During Black Friday and Cyber Monday 2025, TikTok reported more than $500 million in U.S. sales across four days during Black Friday and Cyber Monday 2025, alongside 760,000 livestream sessions and 1.6 billion views. At Rithum, we saw social commerce orders surging 152% during Black Friday week.
That’s retail-scale volume moving through a social feed. But many brands and retailers I work with at Rithum still treat social as an awareness engine first, with sales as a nice bonus.

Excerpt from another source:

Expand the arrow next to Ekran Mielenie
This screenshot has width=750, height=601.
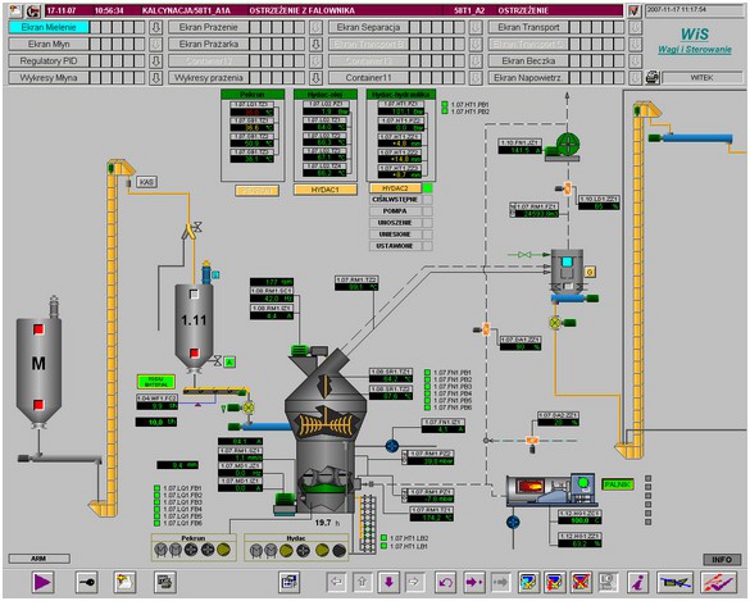[x=155, y=28]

That made sense when social sent shoppers off-platform. But now, with TikTok Shop and similar platforms keeping the purchases in-app, the social selling ecommerce playbook has changed. As a technical account management manager at Rithum, I have social selling conversations with customers all the time that start the same way: demand looks real, content looks strong, and the plan looks solid. Yet going live is still messier than it should be. This gap often comes from old assumptions of what social selling requires in today’s world of fast-moving demand.
Social now demands marketplace-level operational rigor. Except on social, you have just days to get it right before the algorithm moves on. Here’s how to get social selling right from the start.

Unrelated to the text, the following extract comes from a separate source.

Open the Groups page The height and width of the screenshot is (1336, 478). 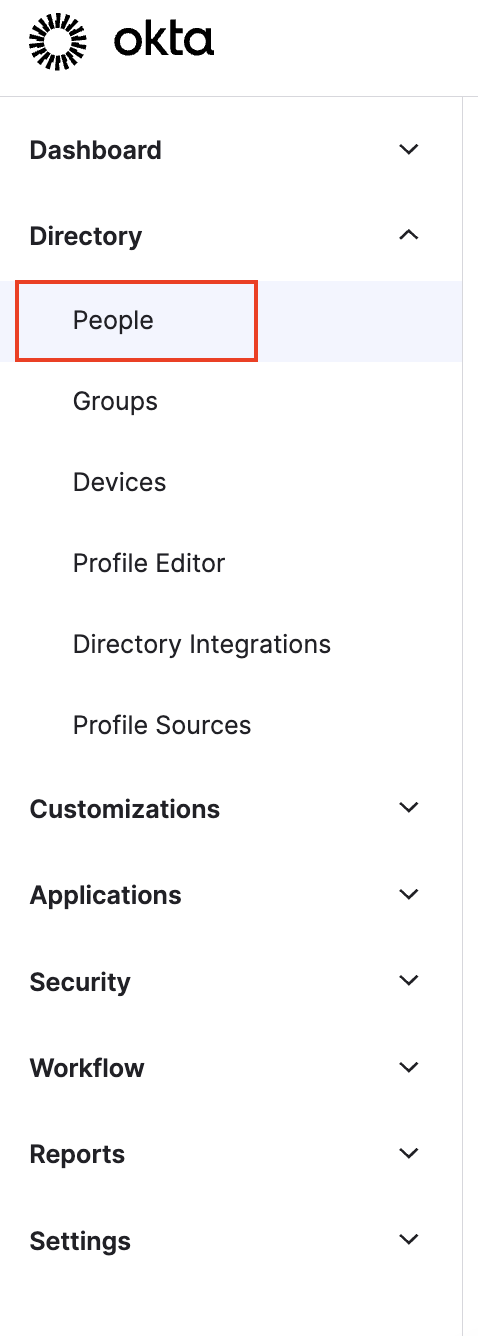[115, 402]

Rethink marketplace basics for social speed
TikTok Shop and other social selling ecommerce rewards the same fundamentals that matter on any marketplace: complete product data, very specific categorization, and inventory management that can handle demand fluctuations.
Strong TikTok Shop catalogs follow clear rules that teams can apply across thousands of SKUs.
- Product options that stay consistent. Size, color, bundles, and editions need rules that don’t change from SKU to SKU. Inconsistent options lead to wrong selections, support tickets, and returns.
- Product attributes that help shoppers decide. When teams skip or rush attribute fields, products become harder to classify, harder to surface, and harder to trust. In a feed, listings get a split second to make sense.
- Category assignments that match TikTok Shop’s category structure. TikTok Shop relies on specific categorization. Misalignment limits where products appear and creates friction during setup.
At a few hundred SKUs, small inconsistencies can easily be missed. At a few thousand, these inconsistencies turn into misclassified products, messy product options, and avoidable returns.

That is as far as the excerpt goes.